[START]

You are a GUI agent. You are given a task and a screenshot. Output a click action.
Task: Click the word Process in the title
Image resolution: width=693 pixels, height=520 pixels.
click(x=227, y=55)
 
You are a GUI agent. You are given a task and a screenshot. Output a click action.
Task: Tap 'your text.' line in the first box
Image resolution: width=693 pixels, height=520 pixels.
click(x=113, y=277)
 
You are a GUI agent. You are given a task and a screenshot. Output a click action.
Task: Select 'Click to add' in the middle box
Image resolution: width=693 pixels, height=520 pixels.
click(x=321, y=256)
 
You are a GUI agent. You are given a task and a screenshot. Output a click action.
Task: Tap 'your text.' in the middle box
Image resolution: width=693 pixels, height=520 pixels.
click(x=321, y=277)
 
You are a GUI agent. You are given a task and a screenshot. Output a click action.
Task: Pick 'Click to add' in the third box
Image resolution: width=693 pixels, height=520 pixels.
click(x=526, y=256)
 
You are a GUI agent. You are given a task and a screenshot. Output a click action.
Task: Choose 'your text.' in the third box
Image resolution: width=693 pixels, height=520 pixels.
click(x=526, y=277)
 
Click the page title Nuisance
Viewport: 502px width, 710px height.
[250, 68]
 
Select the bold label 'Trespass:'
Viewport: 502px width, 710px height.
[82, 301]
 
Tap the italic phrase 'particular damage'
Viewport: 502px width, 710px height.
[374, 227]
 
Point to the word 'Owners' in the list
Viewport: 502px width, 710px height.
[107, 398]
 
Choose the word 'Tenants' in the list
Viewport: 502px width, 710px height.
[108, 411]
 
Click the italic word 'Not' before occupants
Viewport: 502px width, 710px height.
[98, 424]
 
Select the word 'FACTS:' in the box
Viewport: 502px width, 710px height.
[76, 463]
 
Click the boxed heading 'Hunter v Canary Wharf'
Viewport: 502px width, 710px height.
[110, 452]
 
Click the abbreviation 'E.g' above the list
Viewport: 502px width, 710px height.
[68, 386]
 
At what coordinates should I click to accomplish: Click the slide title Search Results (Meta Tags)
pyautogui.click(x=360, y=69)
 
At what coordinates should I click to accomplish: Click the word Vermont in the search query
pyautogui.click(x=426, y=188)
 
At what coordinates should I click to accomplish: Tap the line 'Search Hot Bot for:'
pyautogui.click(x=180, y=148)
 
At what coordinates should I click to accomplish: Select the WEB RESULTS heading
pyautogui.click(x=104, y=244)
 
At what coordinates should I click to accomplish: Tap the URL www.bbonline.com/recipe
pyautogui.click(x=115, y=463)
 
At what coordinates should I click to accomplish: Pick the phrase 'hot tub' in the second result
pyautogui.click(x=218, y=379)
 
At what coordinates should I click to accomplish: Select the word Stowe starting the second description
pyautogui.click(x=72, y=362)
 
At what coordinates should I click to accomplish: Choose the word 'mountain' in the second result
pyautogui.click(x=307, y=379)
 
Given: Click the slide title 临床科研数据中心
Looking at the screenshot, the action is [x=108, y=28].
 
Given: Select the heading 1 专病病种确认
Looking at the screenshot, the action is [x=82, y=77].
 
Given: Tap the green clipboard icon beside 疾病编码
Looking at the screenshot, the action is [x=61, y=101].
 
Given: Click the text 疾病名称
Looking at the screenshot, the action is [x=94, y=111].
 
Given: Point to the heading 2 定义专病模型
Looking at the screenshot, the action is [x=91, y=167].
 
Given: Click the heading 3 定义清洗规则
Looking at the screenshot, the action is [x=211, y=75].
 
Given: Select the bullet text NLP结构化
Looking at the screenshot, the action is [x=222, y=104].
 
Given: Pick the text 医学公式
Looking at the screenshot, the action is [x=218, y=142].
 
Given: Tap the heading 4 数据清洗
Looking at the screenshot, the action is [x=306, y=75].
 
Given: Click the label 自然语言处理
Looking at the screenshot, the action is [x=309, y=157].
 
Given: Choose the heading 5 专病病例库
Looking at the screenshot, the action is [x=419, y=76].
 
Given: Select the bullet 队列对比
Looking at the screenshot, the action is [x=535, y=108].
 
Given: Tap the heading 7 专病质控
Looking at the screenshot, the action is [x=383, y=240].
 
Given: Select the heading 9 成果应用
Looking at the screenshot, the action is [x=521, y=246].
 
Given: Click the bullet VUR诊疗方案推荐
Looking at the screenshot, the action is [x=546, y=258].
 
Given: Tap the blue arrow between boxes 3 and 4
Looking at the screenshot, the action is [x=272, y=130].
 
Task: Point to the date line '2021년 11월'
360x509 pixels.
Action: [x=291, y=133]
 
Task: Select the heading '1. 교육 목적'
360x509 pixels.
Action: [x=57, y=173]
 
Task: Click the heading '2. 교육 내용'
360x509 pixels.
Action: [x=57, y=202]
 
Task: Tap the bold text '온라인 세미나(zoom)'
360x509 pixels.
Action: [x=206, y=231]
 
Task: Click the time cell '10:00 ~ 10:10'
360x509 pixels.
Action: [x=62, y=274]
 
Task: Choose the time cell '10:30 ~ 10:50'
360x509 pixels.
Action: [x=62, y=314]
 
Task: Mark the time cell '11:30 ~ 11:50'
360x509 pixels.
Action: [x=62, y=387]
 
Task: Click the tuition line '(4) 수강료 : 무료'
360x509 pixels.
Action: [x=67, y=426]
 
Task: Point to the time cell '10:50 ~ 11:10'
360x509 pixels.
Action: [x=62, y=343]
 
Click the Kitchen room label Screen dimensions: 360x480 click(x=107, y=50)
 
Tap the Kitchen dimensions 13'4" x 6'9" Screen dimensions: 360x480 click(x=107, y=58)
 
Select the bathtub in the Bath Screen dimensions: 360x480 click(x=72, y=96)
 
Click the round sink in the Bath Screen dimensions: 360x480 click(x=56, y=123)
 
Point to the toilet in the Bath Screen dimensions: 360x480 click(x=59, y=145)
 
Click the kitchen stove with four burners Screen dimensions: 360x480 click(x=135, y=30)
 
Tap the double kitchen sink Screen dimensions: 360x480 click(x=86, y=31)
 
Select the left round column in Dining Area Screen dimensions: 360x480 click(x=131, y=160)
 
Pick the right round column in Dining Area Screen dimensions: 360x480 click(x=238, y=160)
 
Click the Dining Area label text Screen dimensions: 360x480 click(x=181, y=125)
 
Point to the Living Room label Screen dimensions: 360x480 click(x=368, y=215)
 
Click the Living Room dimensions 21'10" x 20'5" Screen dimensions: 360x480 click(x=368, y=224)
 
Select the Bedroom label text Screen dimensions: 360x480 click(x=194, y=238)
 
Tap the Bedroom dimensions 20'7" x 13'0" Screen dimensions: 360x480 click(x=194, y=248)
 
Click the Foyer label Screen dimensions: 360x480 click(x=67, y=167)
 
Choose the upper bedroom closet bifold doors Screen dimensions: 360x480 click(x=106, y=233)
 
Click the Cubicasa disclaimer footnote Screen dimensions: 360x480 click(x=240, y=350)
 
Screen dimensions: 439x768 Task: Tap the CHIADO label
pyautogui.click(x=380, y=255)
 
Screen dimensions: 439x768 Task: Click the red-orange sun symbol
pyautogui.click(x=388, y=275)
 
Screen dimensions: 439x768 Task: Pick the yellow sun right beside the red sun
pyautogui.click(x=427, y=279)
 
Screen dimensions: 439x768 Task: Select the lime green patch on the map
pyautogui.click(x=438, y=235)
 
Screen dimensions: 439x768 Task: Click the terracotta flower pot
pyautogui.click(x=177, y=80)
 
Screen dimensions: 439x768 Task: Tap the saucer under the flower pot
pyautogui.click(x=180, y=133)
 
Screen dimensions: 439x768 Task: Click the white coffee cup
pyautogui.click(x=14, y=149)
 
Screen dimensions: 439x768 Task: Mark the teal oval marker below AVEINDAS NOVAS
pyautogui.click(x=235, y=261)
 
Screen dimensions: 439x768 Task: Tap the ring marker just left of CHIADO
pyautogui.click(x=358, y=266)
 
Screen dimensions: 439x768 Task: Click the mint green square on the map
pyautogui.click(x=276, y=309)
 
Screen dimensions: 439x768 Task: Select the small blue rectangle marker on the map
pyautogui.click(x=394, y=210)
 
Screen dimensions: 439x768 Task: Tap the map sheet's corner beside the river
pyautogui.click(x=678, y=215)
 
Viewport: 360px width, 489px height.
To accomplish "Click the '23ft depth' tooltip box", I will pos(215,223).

[END]

Render the lines starting at the one containing "Screen dimensions: 439x768 Task: Mark" and ending at the last line of the rows as a Markdown table with columns No and Line, omitting blank lines.

| No | Line |
|---|---|
| 1 | Screen dimensions: 439x768 Task: Mark the teal oval marker below AVEINDAS NOVAS |
| 2 | pyautogui.click(x=235, y=261) |
| 3 | Screen dimensions: 439x768 Task: Tap the ring marker just left of CHIADO |
| 4 | pyautogui.click(x=358, y=266) |
| 5 | Screen dimensions: 439x768 Task: Click the mint green square on the map |
| 6 | pyautogui.click(x=276, y=309) |
| 7 | Screen dimensions: 439x768 Task: Select the small blue rectangle marker on the map |
| 8 | pyautogui.click(x=394, y=210) |
| 9 | Screen dimensions: 439x768 Task: Tap the map sheet's corner beside the river |
| 10 | pyautogui.click(x=678, y=215) |
| 11 | Viewport: 360px width, 489px height. |
| 12 | To accomplish "Click the '23ft depth' tooltip box", I will pos(215,223). |